Given instruction 1: Rewrite the passage of the court opinion between "SCOTT, Judge." and "of Appellate Procedure.", inclusive, replacing "venireman" with "prospective juror".
Given instruction 2: Say whether each statement agrees with the court opinion, answering yes or no and quoting the words that decide it: (a) the appellant was convicted of first degree murder; (b) the Supreme Court denied permission to appeal on February 19, 1980; (c) the appeal was filed after the new Tennessee Rules of Appellate Procedure became effective.

STATE of Tennessee, Appellee, v. Charles HOOVER, Appellant.

Court of Criminal Appeals of Tennessee, at Knoxville.

December 4, 1979.

Permission to Appeal Denied February 19, 1980.

*744 R. Bruce Ray, Jamestown, for appellant.

William M. Leech, Jr., Atty. Gen., Gordon W. Smith, Asst. Atty. Gen., Nashville, John M. Roberts, Dist. Atty. Gen., Livingston, Laken Mitchell, Asst. Dist. Atty. Gen., Cookeville, Marsha L.K. Selecman, Asst. Dist. Atty. Gen., Crossville, for appellee.

Permission to Appeal Denied by Supreme Court February 19, 1980.


SCOTT, Judge.

The appellant, indicted for the first degree murder of his cousin, Anthony Brewer, was found guilty of murder in the second degree and sentenced to twenty-five years in the state penitentiary. In his appeal, which was filed before the new Tennessee Rules of Appellate Procedure became effective, he assigned three errors. Since none relate to the convicting evidence, we will not detail the circumstances of the offenses nor the appellant's self defense allegation.

One assignment of error, that the court failed to excuse for cause a certain venireman, was not presented to the trial judge in the motion for a new trial and cannot be considered on appeal. Rule 14(5), Tennessee Supreme Court Rules, adopted as a rule of this Court on July 6, 1967; Rule 3(e), Tennessee Rules of Appellate Procedure.

Another assignment of error, that the court failed to grant the motion for a new trial, is a conclusory one and will be implicitly considered.

*745 The assignment of error which can be considered is that the court erred by failing to grant the motion for a change of venue.

Information supplied:
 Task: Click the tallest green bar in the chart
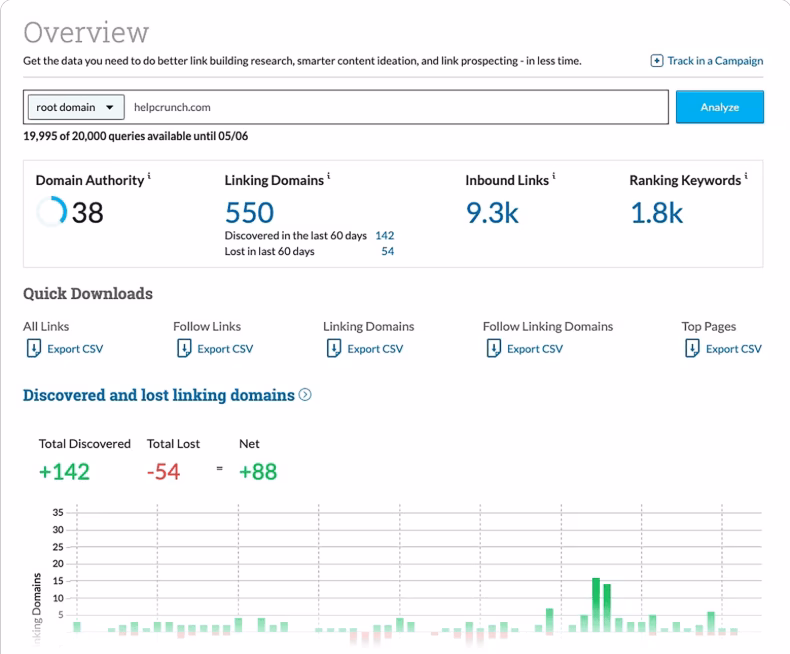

Problem solution 1:
SCOTT, Judge.

The appellant, indicted for the first degree murder of his cousin, Anthony Brewer, was found guilty of murder in the second degree and sentenced to twenty-five years in the state penitentiary. In his appeal, which was filed before the new Tennessee Rules of Appellate Procedure became effective, he assigned three errors. Since none relate to the convicting evidence, we will not detail the circumstances of the offenses nor the appellant's self defense allegation.

One assignment of error, that the court failed to excuse for cause a certain prospective juror, was not presented to the trial judge in the motion for a new trial and cannot be considered on appeal. Rule 14(5), Tennessee Supreme Court Rules, adopted as a rule of this Court on July 6, 1967; Rule 3(e), Tennessee Rules of Appellate Procedure.

Problem solution 2:
(a) No: "was found guilty of murder in the second degree"
(b) Yes: "Permission to Appeal Denied by Supreme Court February 19, 1980."
(c) No: "which was filed before the new Tennessee Rules of Appellate Procedure became effective"